The Southeastern Conference could have football teams forfeit this fall if unable to play a scheduled game because of absences and other issues related to COVID-19, while the Atlantic Coast Conference hasn't yet finalized protocols for such potential setbacks.
It appears the Big Ten is following in the footsteps of the ACC heading into August.
According to Adam Rittenberg of ESPN, Big Ten commissioner Kevin Warren explained during Thursday's Media Day session that league presidents and chancellors agreed last month individual schools will first determine their own policies regarding COVID-19 and vaccinations among student-athletes.
"Our schools are finalizing their proposed policies and procedures for the fall," Warren said. "We'll get that information in early August, we'll combine it, and then we'll get together with our chancellors and presidents and other key constituents to make the determination as far as how we handle the fall.
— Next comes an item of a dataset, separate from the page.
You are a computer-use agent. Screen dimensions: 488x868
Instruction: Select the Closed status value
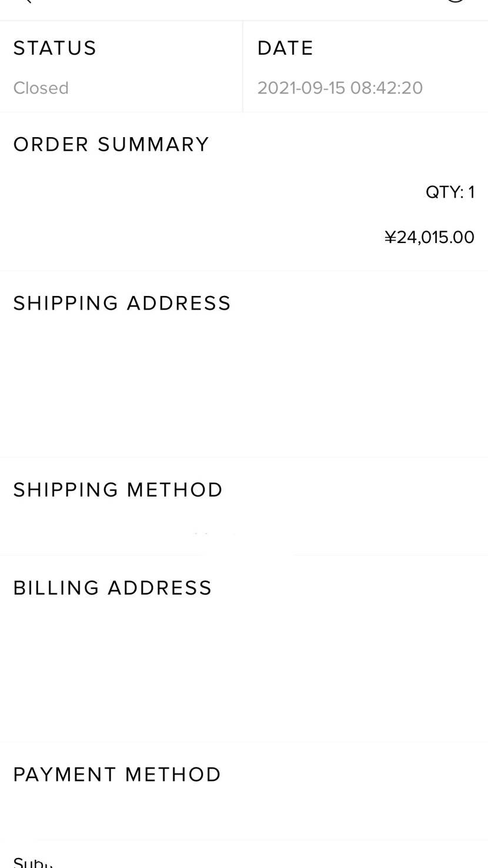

One of the things I did learn last year is that we're as methodical as possible, that we bring people together."
Conference commissioners have encouraged players and others necessary for completing the upcoming college football season to get vaccinated, in part to dodge potential schedule disruptions and other problems linked with the virus that were unavoidable last fall when vaccines weren't readily available to adults.
Information in a memo widely shared on Thursday shows the NFL is threatening to force forfeits and may even withhold pay if a team cannot play a game as scheduled this season because of a coronavirus outbreak among unvaccinated personnel. It's unclear if that update will impact decisions made by collegiate organizations such as the Big Ten.